WORK ITEM — Only the lines below, from the one with "Where should I click to: Click the 'sync" through the one with "has width=1114, height=924.", are to be written out, exactly.

PROVIDED ENTRIES —
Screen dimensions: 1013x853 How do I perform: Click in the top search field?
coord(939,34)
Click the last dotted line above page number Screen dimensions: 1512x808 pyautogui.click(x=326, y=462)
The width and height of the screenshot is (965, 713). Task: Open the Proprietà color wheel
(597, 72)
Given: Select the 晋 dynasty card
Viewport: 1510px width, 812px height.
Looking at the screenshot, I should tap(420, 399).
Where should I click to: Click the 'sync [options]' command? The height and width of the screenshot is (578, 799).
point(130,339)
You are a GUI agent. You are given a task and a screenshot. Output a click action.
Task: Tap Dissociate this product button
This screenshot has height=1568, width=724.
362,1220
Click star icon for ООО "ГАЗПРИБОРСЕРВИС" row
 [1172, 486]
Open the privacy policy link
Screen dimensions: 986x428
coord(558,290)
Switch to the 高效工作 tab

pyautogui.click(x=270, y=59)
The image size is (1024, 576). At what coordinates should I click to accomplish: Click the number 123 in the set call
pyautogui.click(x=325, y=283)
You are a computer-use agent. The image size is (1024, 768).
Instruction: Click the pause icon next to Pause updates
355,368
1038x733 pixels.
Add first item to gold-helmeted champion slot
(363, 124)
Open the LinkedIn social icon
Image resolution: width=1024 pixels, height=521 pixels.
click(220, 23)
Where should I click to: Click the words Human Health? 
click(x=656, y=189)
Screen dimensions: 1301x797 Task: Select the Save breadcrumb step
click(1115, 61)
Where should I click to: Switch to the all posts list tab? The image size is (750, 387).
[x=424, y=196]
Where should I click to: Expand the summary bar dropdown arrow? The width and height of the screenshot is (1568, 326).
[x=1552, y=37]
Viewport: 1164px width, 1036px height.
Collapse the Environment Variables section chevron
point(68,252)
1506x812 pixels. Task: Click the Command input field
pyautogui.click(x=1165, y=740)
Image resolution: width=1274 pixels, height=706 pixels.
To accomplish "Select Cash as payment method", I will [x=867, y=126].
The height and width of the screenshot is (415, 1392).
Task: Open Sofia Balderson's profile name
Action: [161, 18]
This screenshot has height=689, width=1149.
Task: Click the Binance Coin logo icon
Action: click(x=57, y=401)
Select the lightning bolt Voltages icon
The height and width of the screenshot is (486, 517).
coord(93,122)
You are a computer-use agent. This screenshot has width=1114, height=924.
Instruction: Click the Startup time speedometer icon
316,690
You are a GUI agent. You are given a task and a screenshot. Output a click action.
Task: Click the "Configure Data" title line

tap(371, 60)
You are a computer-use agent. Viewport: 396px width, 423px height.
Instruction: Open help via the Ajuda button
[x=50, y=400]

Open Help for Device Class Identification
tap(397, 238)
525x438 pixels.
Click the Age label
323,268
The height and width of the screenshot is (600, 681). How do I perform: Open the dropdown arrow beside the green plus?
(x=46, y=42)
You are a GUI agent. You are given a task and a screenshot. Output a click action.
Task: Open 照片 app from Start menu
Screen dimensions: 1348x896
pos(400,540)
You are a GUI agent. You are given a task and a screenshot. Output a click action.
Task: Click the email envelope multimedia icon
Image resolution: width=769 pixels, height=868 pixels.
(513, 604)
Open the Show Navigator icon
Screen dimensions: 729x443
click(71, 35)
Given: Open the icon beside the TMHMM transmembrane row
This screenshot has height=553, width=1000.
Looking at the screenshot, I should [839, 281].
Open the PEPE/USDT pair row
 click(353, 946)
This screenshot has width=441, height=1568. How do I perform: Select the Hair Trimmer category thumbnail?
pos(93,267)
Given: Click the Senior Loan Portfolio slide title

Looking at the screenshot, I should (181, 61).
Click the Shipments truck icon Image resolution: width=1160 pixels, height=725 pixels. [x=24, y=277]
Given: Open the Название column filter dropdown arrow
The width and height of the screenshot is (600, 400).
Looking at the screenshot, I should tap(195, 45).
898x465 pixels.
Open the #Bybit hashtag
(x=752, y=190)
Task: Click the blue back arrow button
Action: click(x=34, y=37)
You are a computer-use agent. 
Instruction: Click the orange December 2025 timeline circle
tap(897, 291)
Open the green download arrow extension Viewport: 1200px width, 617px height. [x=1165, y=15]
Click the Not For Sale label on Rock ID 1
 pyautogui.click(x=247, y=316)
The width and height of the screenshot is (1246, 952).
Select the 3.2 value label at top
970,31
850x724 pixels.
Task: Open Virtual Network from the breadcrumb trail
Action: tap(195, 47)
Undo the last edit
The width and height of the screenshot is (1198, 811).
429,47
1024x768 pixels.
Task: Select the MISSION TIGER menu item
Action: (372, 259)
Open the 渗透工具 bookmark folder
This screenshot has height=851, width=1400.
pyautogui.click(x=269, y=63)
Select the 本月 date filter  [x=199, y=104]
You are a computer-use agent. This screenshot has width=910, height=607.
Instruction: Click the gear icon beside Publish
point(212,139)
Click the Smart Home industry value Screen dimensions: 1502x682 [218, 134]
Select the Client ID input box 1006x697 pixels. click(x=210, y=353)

TASK RESPONSE —
Where should I click to: Click the 'sync [options]' command? The height and width of the screenshot is (578, 799).
point(130,339)
You are a GUI agent. You are given a task and a screenshot. Output a click action.
Task: Tap Dissociate this product button
This screenshot has height=1568, width=724.
362,1220
Click star icon for ООО "ГАЗПРИБОРСЕРВИС" row
 [1172, 486]
Open the privacy policy link
Screen dimensions: 986x428
coord(558,290)
Switch to the 高效工作 tab

pyautogui.click(x=270, y=59)
The image size is (1024, 576). At what coordinates should I click to accomplish: Click the number 123 in the set call
pyautogui.click(x=325, y=283)
You are a computer-use agent. The image size is (1024, 768).
Instruction: Click the pause icon next to Pause updates
355,368
1038x733 pixels.
Add first item to gold-helmeted champion slot
(363, 124)
Open the LinkedIn social icon
Image resolution: width=1024 pixels, height=521 pixels.
click(220, 23)
Where should I click to: Click the words Human Health? 
click(x=656, y=189)
Screen dimensions: 1301x797 Task: Select the Save breadcrumb step
click(1115, 61)
Where should I click to: Switch to the all posts list tab? The image size is (750, 387).
[x=424, y=196]
Where should I click to: Expand the summary bar dropdown arrow? The width and height of the screenshot is (1568, 326).
[x=1552, y=37]
Viewport: 1164px width, 1036px height.
Collapse the Environment Variables section chevron
point(68,252)
1506x812 pixels. Task: Click the Command input field
pyautogui.click(x=1165, y=740)
Image resolution: width=1274 pixels, height=706 pixels.
To accomplish "Select Cash as payment method", I will [x=867, y=126].
The height and width of the screenshot is (415, 1392).
Task: Open Sofia Balderson's profile name
Action: [161, 18]
This screenshot has height=689, width=1149.
Task: Click the Binance Coin logo icon
Action: click(x=57, y=401)
Select the lightning bolt Voltages icon
The height and width of the screenshot is (486, 517).
coord(93,122)
You are a computer-use agent. This screenshot has width=1114, height=924.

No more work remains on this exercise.